TCR-like antibodies distinguish conformational and functional differences in two- versus four-domain auto reactive MHC class II–peptide complexes

Abstract

Antigen‐presenting cell‐associated four‐domain MHC class II (MHC‐II) molecules play a central role in activating autoreactive CD4^+^ T cells involved in multiple sclerosis (MS) and type 1 diabetes (T1D). In contrast, two‐domain MHC‐II structures with the same covalently attached self‐peptide (recombinant T‐cell receptor ligands (RTLs)) can regulate pathogenic CD4^+^ T cells and reverse clinical signs of experimental autoimmune diseases.
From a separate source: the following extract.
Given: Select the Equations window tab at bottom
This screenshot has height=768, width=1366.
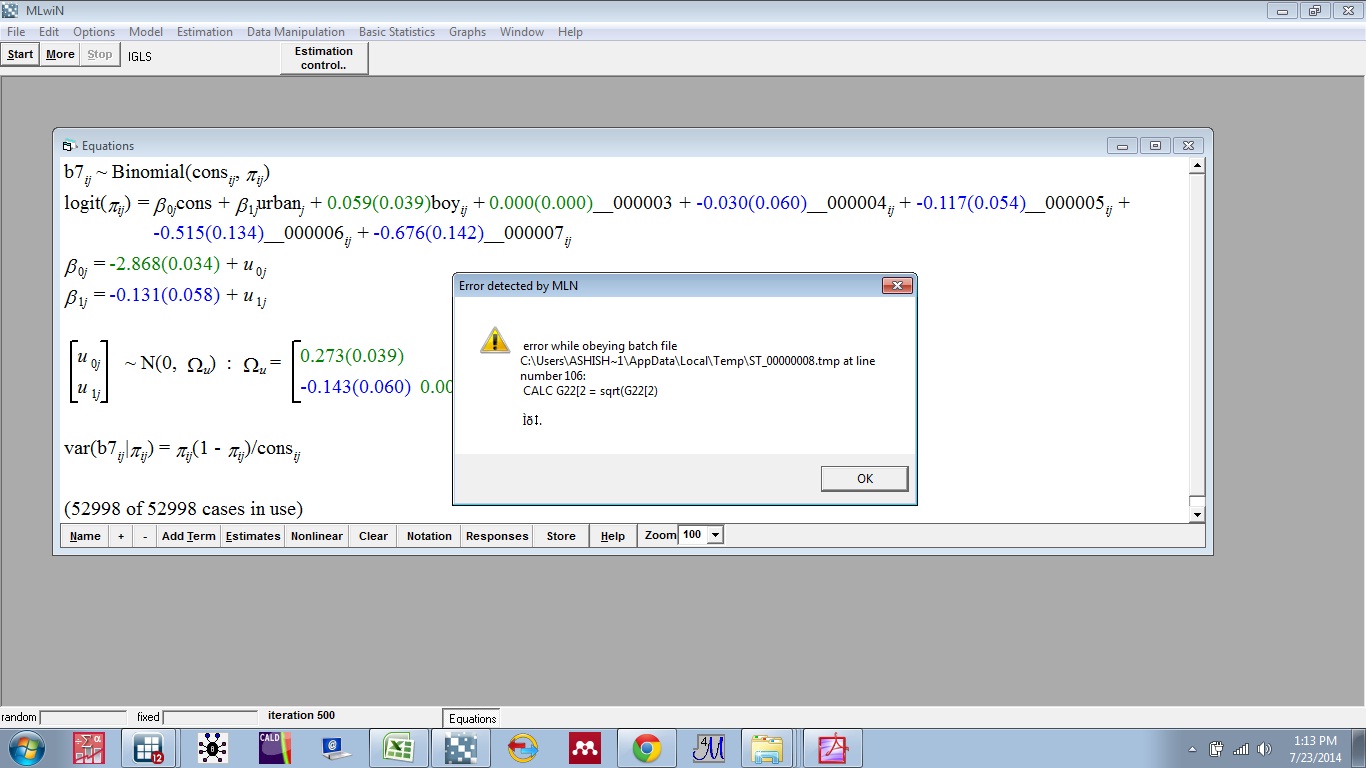Looking at the screenshot, I should 472,718.
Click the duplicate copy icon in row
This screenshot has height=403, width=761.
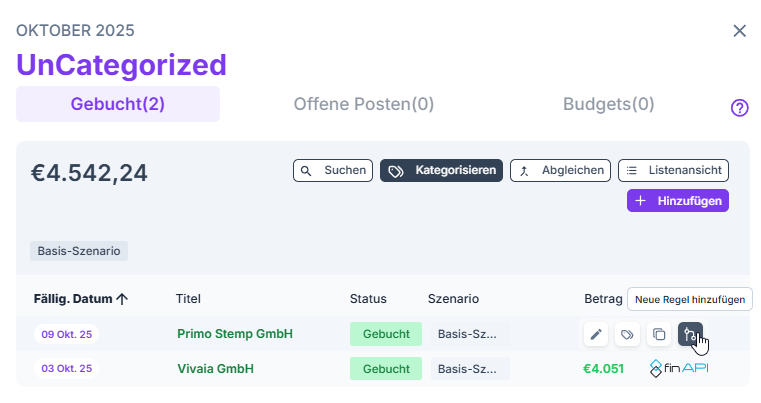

RTL1000, which is composed of the β1α1 domains of human leukocyte antigen (HLA)‐DR2 linked to the encephalitogenic human myelin oligodendrocyte glycoprotein (MOG)‐35‐55 peptide, was recently shown to be safe and well tolerated in a phase I clinical trial in MS. To evaluate the opposing biological effects of four‐ versus two‐domain MHC‐II structures, we screened phage Fab antibodies (Abs) for the neutralizing activity of RTL1000. Five different TCR‐like Abs were identified that could distinguish between the two‐ versus four‐domain MHC–peptide complexes while the cognate TCR was unable to make such a distinction. Moreover, Fab detection of native two‐domain HLA‐DR structures in human plasma implies that there are naturally occurring regulatory MHC–peptide complexes. These results demonstrate for the first time distinct conformational determinants characteristic of activating versus tolerogenic MHC–peptide complexes involved in human autoimmunity.